On June 11, 1897, Bonney marred Mary A. Shaw in Turner. Shaw had been orphaned as a child and resided with Bonney's uncle after her parents' deaths. In 1906, Bonney moved to Bowdoinham, Maine, where he maintained one of the state's best apple orchards.

==Politics==
Bonney was elected to the Maine House of Representatives in 1914. He was the only Republican elected in Sagadahoc County as well as the only Republican representative from the third council district. As such, he had sole discresion in selecting the Republican nominee for Executive Councilor from the district. During his freshman term, Bonney was a member of the insurance committee. In 1916, Bonney was reelected and the Republicans took control of the House. He ran for speaker and defeated Percival P. Baxter 65 votes to 28 to win the nomination of the Republican caucus. He did not run for reelection in 1918 and was succeeded as speaker by Frank G. Farrington, whom Bonney had previously succeeded as principal of Skowhegan Area High School.
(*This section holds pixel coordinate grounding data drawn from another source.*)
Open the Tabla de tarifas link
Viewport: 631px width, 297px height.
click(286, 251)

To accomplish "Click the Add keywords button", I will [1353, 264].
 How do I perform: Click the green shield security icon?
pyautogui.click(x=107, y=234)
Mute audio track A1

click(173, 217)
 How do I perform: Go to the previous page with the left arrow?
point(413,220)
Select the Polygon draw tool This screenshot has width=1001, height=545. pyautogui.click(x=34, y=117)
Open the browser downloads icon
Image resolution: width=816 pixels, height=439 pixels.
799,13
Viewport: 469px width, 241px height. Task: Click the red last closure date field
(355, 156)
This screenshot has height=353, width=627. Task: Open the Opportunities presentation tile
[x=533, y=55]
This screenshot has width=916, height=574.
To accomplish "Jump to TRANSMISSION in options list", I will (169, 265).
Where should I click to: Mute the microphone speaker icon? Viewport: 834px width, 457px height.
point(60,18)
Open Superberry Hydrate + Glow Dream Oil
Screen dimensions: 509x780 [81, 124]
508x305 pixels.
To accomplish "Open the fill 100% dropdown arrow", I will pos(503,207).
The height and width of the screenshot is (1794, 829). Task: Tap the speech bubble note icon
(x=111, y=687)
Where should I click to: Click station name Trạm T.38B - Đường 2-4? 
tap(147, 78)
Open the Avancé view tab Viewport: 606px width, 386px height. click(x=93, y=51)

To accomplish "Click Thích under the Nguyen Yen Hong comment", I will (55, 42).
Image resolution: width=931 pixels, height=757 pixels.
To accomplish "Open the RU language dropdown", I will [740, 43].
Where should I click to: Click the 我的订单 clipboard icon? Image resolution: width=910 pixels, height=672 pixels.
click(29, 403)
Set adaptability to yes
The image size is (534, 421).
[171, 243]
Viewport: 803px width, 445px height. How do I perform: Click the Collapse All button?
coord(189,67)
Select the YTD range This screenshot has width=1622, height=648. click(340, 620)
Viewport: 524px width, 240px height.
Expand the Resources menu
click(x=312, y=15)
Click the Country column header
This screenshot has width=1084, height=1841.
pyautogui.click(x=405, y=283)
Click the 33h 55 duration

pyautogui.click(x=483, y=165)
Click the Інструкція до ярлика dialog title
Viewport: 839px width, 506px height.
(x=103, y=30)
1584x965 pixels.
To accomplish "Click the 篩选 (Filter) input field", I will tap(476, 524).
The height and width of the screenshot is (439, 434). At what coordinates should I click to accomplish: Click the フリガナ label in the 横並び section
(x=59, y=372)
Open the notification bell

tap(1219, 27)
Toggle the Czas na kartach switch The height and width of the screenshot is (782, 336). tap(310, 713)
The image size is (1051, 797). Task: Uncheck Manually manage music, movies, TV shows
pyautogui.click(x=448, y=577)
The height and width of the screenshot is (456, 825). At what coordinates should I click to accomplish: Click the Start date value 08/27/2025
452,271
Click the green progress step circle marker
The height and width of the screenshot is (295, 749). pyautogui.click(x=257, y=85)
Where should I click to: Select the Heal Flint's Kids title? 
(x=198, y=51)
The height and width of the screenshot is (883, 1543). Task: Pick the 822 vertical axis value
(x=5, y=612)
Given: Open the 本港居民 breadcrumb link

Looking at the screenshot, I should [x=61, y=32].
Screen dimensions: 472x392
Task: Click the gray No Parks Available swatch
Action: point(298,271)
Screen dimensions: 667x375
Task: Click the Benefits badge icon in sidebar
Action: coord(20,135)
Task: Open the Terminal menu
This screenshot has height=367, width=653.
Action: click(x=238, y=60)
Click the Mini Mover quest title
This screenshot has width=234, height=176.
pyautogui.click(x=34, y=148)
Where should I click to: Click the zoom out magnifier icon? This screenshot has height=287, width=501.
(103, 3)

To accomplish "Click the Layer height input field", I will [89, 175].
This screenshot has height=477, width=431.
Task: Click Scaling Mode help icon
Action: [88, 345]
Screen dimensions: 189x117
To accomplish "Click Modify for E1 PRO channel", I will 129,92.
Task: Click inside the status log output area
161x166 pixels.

In 1921, Bonney was elected Maine State Treasurer without opposition. He was reelected in 1923 and 1925, but term limits kept him from running in 1927.

==Later life and death==
Bonney spent the final ten years of his life residing in Gardiner, Maine. On May 26, 1937, Bonney, who had been in ill health for three to four months, traveled to Hebron, Maine to attend a Hebron Academy trustees meeting. The following morning, he suddenly collapsed and died at the home of the school's principal, Ralph H. Hunt.

==Notes==
1. Some sources give his middle name as Lavell, while others give it as Lowell.